To those people who don’t understand what I’ve gone through I just hope and pray God would not let you experience the same fate. For I would not wish the same experience to happen even to my worst enemy.  May God bless your heart for you do not know what you are doing.

I am thankful that in spite of what happened to me, my brother is always with me. Because of him I have continued to find a way to live. I love you brother. I hope and pray that you would stay by my side forever but I know someday soon you will have your own family. I hope when that time comes I am fully recovered so I can again travel and find my place in the sun or who knows have my own family too. I am forever grateful.

19 thoughts on “BRAIN ANEURYSM SURVIVOR

  1. there's a great reason behind it. i'm happy you are a survivor. i'm sure God wants to instill a deeper realization within you – that you can be an instrument to bring or to influence people with so many good things on earth.

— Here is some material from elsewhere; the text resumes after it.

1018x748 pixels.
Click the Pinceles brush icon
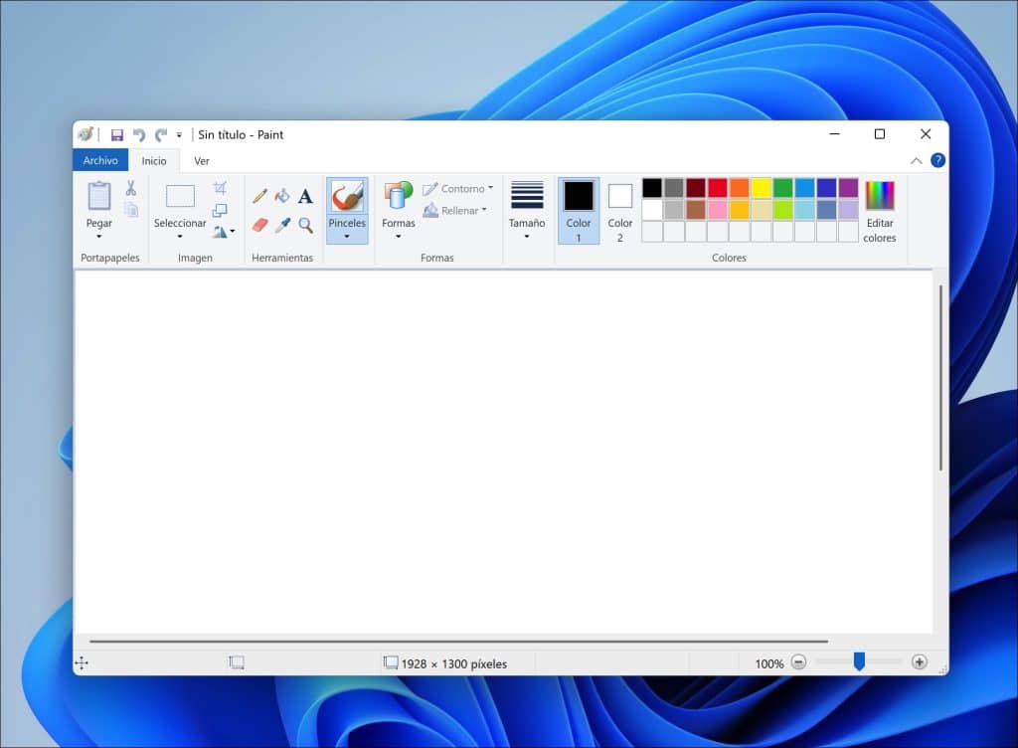[x=347, y=197]
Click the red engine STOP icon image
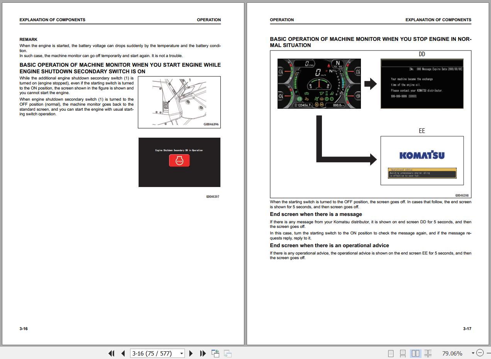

    continue to be a blessing cha!

  2. I never question or have a little doubt on your personal account of your survival of death-threatening brain aneurysm. Never mind those who are dubious for they're looking after for the faults of their fellow beings. Be of good cheer and thankful that you've survived.

  3. God is really good, I also remember when I almost die because of severe dehydration from food poisoning…

    HE gave us the second life and your experience surviving brain aneurysm isn't ordinary, Divine intervention really did exist.

  4. I had a very tough realization! It did not occur to me that the simple standing up and sitting down is a great blessing! Thanks for making me realized that! God bless!

  5. I didn't know you have gone through these experiences last year….the good thing is, you were able to survive.praise God for that. You can always start a new beginning and look forward for a positive life.

  6. This is a heart breaking story, Cha. I pray that you recover fully and live life like before. Don't care about what other people will tell you. You have your family who understands and loves you unconditionally. God bless!

  7. No matter how bad our situation in this world is, there are still a lot of things to be thankful for. It's your second life. Use it to inspire others. Bless you.

  8. u are a living proof that miracles still happen…for those people who turned their backs on u, let them be for one day they will realize their faults…

  9. you need not prove to people whether your story is true…what matters is that you have shared a piece of yourself that you know is true and believe can help change lives. Never mind those who doubt your story. just look at it this way–even the most inspiring fictions in history are actually loved by many and have touched lives (and these are mostly based on someone's experiences).

    you are touching lives by your story that's what's important!

    and with regards to your friend, well, i know it's hard but i pray you recover from your heartache as well. at the end of the day the people that have caused you pain are the same people you'll be thanking in the future for what they did forced you to let loose the strengths you never thought you had…they are making you appreciate more those people who have stayed by your side during your hardest times.

    God bless you more dear Cha! continue to inspire… <3

  10. I read your post slowly and while eating dinner.My children are all sleeping so i have all the time to read it.a very touching story and a miracle indeed.God gave you a second chance to live for puropse and you will know it in time.God Bless you .I will pray for yuor full recovery.